Similar changes occurred in both the young human muscle and the aged rat muscle. But the young muscle could adapt and recover. After repeated atrophy, it showed a less exaggerated gene-expression response than the aged muscle did. “There seems to be some resilience and protection with young muscle the second time around,” Sharples said. He likened this to an immune-system response: Young muscle responds better to atrophy the second time because it has encountered it before and knows how to bounce back. By contrast, aged muscle becomes more sensitive after repeated atrophy, showing a worsened response with the second episode.

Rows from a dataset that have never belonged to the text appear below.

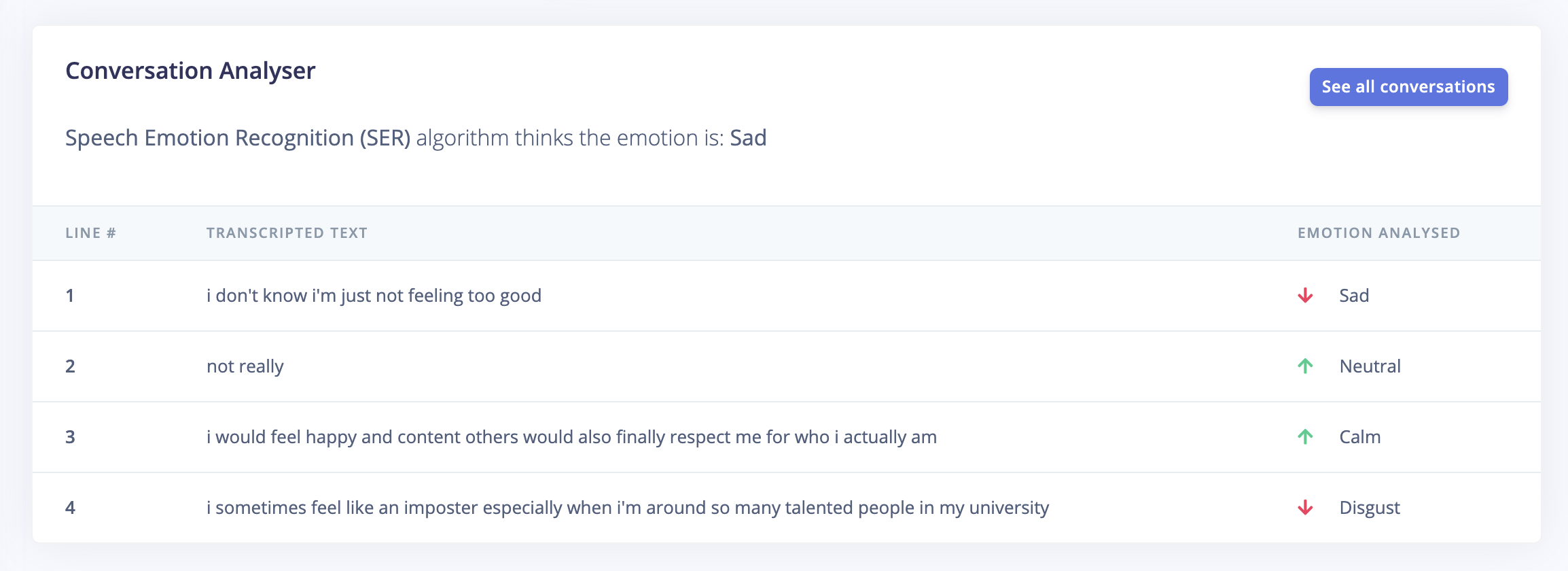Click transcript about feeling happy and content

[x=571, y=437]
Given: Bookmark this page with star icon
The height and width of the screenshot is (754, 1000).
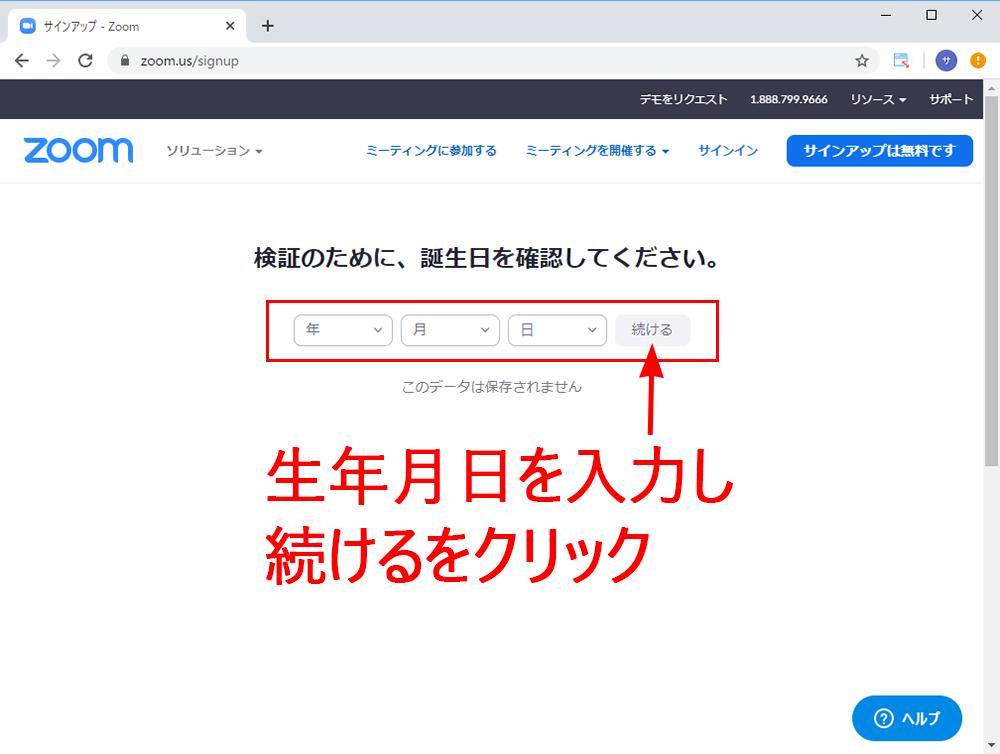Looking at the screenshot, I should tap(861, 61).
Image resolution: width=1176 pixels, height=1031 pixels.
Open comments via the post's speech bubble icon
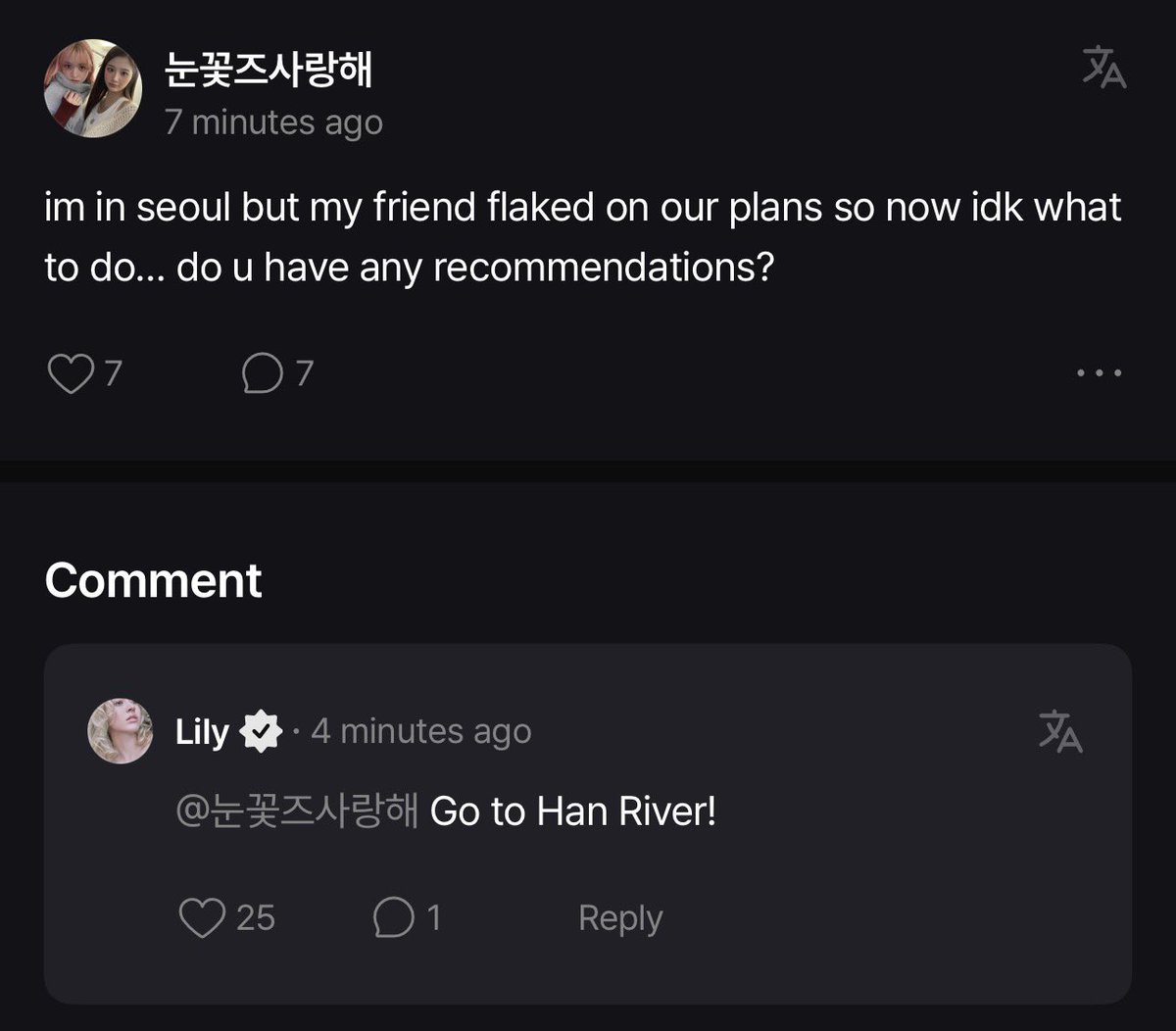262,373
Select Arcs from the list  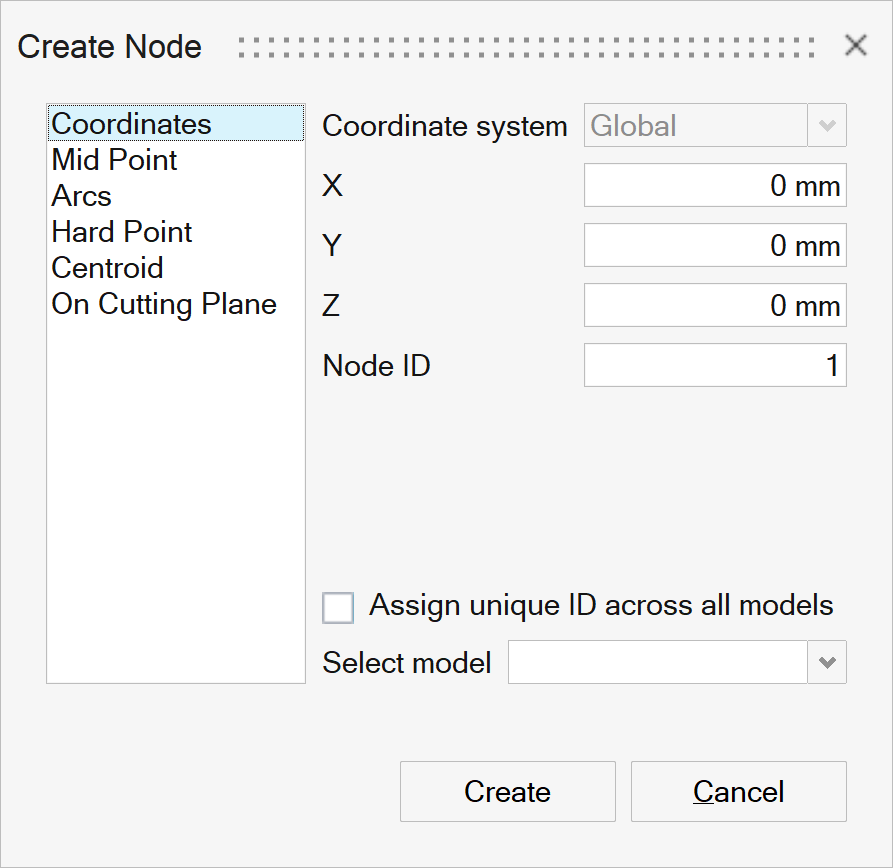[x=81, y=196]
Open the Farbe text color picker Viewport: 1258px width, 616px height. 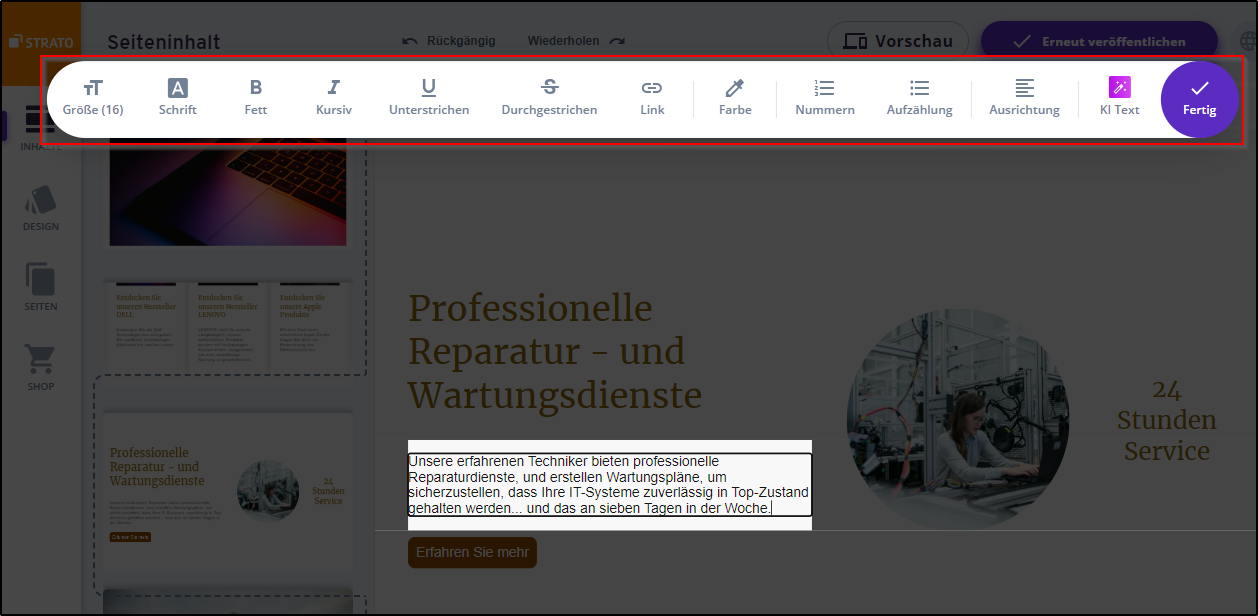735,97
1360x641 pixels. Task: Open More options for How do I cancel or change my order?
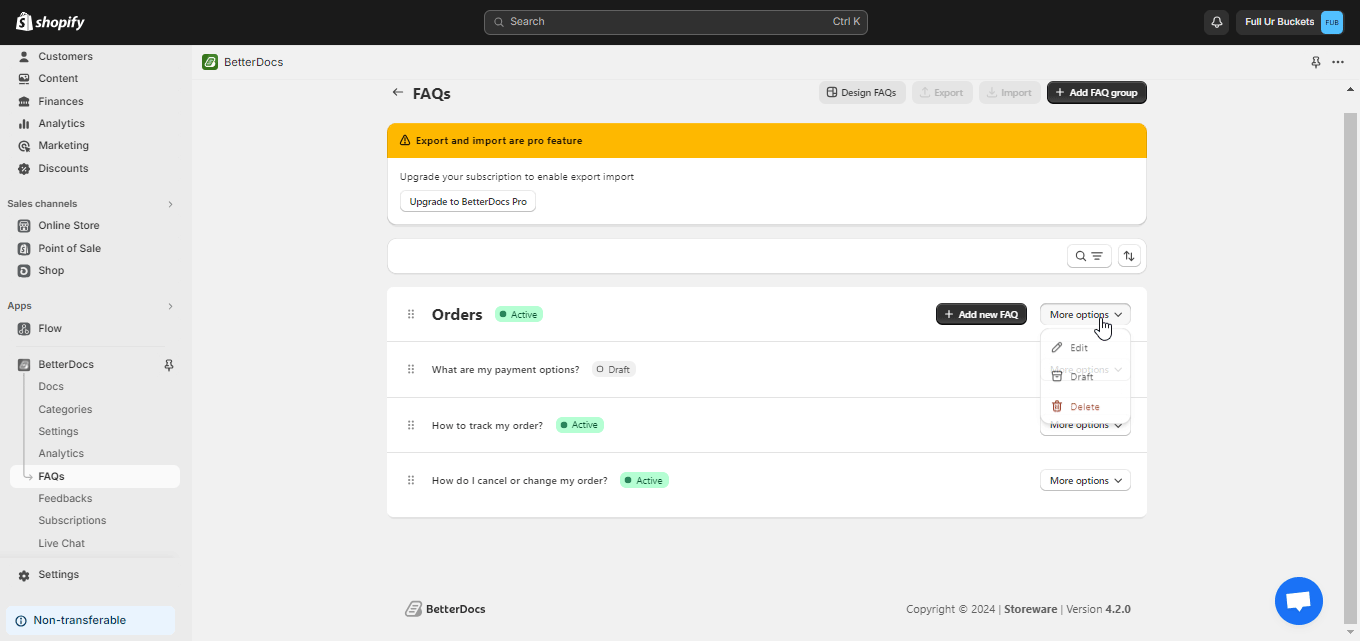(x=1085, y=480)
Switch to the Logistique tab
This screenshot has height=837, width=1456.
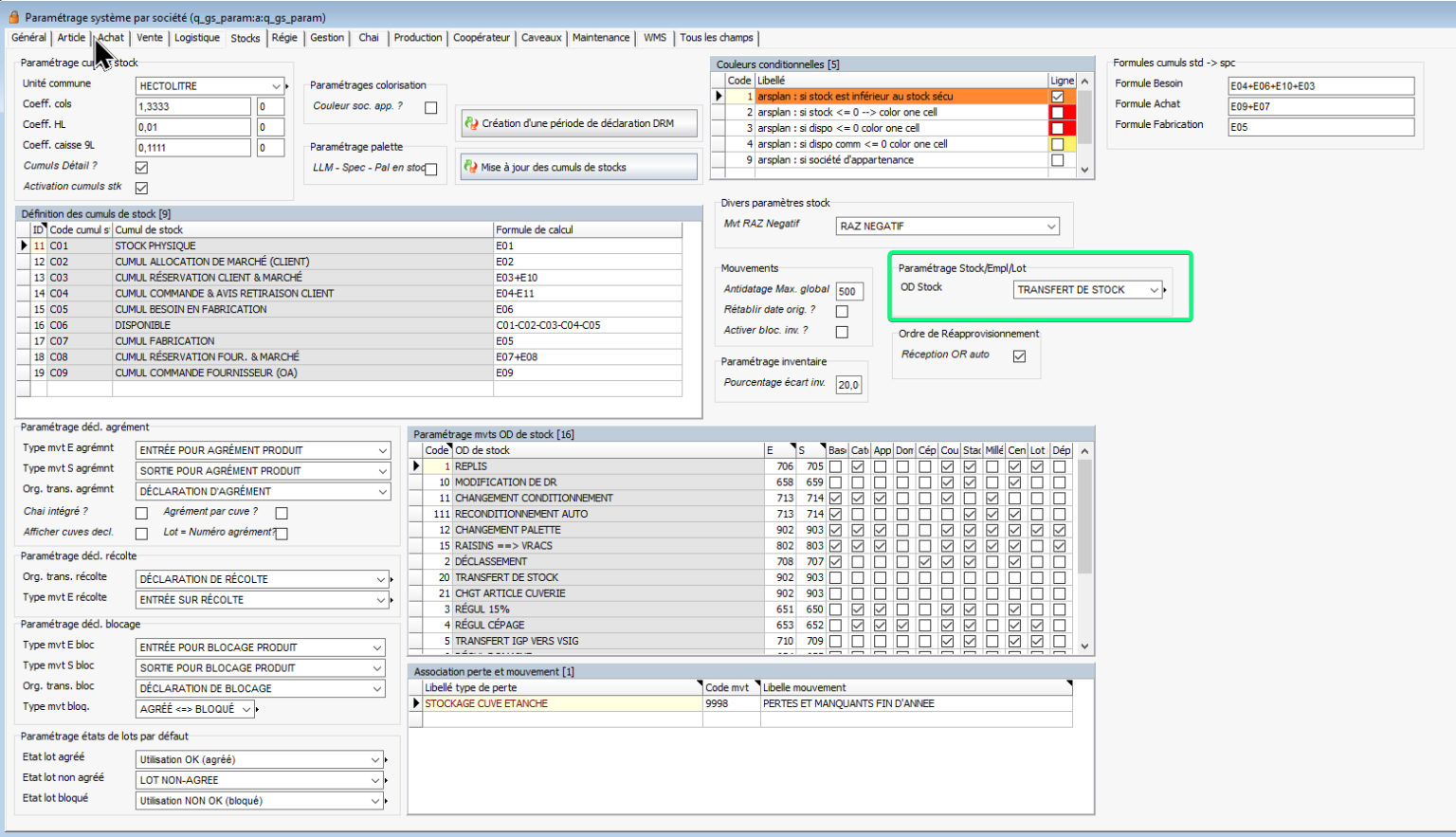(x=196, y=38)
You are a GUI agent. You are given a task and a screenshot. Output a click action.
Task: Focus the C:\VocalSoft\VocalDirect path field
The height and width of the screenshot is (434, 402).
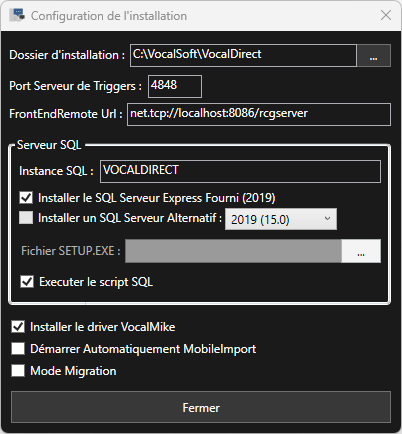(x=243, y=55)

How long our muscles hold on to any of these memories is still up for debate. “Because of our study periods, we do know with some certainty that epigenetic memories can last at least three to four months, and that protein changes can also be retained,” Sharples said. “How long after that is difficult to say. But we know from our studies of cancer patients that epigenetic changes in muscle were retained even 10 years out from cancer survival.”

This was startling to hear. If an adverse health event is dramatic enough, like cancer, our muscles can carry the effects of that for a decade or more. More typically, though, inactivity, aging, and repeated episodes of disuse may gradually shift the system toward a state in which weakness becomes more entrenched and recovery slower.

Understanding what drives muscle to remember being in stress situations—either beneficial, like exercise, or damaging, like illness—could help us better judge what to do about this, says Kevin Murach, an associate professor at the University of Arkansas who studies aging and skeletal muscle and who was not involved in the new study. Knowing the mechanisms that drive beneficial changes at the molecular level could help develop drugs with similar effects. On the other end of the spectrum, if illness and immobilization have long-term negative effects, Murach told me, the next question to answer is: “Can we use exercise to offset that?”

Both Murach and Sharples said the data are getting only more robust that strength training, paired with endurance or high-intensity interval training, is the best therapy to protect against age-related loss of muscle and function. “Perhaps the key takeaway is that at any point along this continuum, new exercise or loading stimuli can still shift the balance back towards growth and health,” Sharples said. “I don’t think there is a point at which muscle can’t respond at all—it simply becomes less efficient when repeatedly weakened or when older.”

Identifying genes associated with muscle growth, as well as pharmaceutical targets, could mean that drugs or gene therapy may eventually be able to assist with boosting muscle response for people who cannot exercise. Murach and Sharples cautioned, though, that stimulating muscle-cell growth can have unintended consequences, in part because growth pathways are common across cell types—including cancer cells.

What the new work does show is that our muscle mass is not a blank slate. “What we’re finding suggests that our muscles may carry a history of both strength and weakness,” Sharples said. It’s shaped by factors including age, baseline muscle health, previous atrophy events, and previous exercise training. “And that history shapes how our muscles respond in the future.” I came away from our conversation thinking about the battle between positive muscle memory for strength and negative muscle memory for atrophy as a kind of tug-of-war: The two are constantly in tension, but the more experiences you have of one or the other, the more it pulls you into its embrace.